■ **Work item**:
Below are records; copy exactly the line containing "The image size is (868, 437)." and every line after it, through the last.

■ **Input material**:
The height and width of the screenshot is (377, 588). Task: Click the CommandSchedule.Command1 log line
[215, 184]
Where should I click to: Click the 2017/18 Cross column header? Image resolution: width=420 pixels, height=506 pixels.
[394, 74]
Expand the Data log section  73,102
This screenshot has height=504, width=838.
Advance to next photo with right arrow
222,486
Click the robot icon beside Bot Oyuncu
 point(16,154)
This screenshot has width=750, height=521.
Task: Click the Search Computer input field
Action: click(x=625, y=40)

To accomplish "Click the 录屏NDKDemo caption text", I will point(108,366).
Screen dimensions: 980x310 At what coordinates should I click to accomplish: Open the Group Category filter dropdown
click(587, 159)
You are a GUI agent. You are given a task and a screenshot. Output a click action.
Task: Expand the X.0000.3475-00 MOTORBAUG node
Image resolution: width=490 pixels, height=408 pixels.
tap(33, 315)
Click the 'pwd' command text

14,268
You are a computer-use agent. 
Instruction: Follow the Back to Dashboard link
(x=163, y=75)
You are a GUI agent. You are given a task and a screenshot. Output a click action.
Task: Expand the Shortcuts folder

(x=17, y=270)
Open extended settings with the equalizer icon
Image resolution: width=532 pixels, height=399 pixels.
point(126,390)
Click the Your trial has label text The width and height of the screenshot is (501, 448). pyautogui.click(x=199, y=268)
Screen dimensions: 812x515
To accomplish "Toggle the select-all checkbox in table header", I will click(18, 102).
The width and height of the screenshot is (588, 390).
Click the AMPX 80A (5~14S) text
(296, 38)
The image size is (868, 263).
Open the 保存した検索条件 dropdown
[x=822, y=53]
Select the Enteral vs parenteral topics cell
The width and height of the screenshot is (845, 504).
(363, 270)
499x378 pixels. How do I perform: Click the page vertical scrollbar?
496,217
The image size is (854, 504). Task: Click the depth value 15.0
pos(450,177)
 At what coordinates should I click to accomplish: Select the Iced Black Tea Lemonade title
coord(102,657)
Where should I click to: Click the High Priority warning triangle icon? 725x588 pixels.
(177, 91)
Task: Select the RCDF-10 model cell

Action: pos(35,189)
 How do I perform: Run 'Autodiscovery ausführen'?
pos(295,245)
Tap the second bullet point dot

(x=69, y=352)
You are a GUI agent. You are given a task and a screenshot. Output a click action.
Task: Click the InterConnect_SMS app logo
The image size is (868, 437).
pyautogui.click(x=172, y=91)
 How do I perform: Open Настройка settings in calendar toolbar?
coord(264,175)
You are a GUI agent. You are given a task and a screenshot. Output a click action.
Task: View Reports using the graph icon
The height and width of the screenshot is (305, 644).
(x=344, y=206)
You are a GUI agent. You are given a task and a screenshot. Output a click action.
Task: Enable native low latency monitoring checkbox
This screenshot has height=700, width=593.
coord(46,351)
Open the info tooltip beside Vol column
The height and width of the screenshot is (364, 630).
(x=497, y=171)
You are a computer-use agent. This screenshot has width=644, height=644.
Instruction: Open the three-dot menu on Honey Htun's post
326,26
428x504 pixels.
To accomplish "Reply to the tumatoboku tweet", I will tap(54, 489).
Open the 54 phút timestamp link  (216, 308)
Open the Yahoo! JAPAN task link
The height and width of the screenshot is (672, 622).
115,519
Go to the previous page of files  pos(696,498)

■ **Answer to this task**:
The image size is (868, 437).
pyautogui.click(x=172, y=91)
 How do I perform: Open Настройка settings in calendar toolbar?
coord(264,175)
You are a GUI agent. You are given a task and a screenshot. Output a click action.
Task: View Reports using the graph icon
The height and width of the screenshot is (305, 644).
(x=344, y=206)
You are a GUI agent. You are given a task and a screenshot. Output a click action.
Task: Enable native low latency monitoring checkbox
This screenshot has height=700, width=593.
coord(46,351)
Open the info tooltip beside Vol column
The height and width of the screenshot is (364, 630).
(x=497, y=171)
You are a computer-use agent. This screenshot has width=644, height=644.
Instruction: Open the three-dot menu on Honey Htun's post
326,26
428x504 pixels.
To accomplish "Reply to the tumatoboku tweet", I will tap(54, 489).
Open the 54 phút timestamp link  (216, 308)
Open the Yahoo! JAPAN task link
The height and width of the screenshot is (672, 622).
115,519
Go to the previous page of files  pos(696,498)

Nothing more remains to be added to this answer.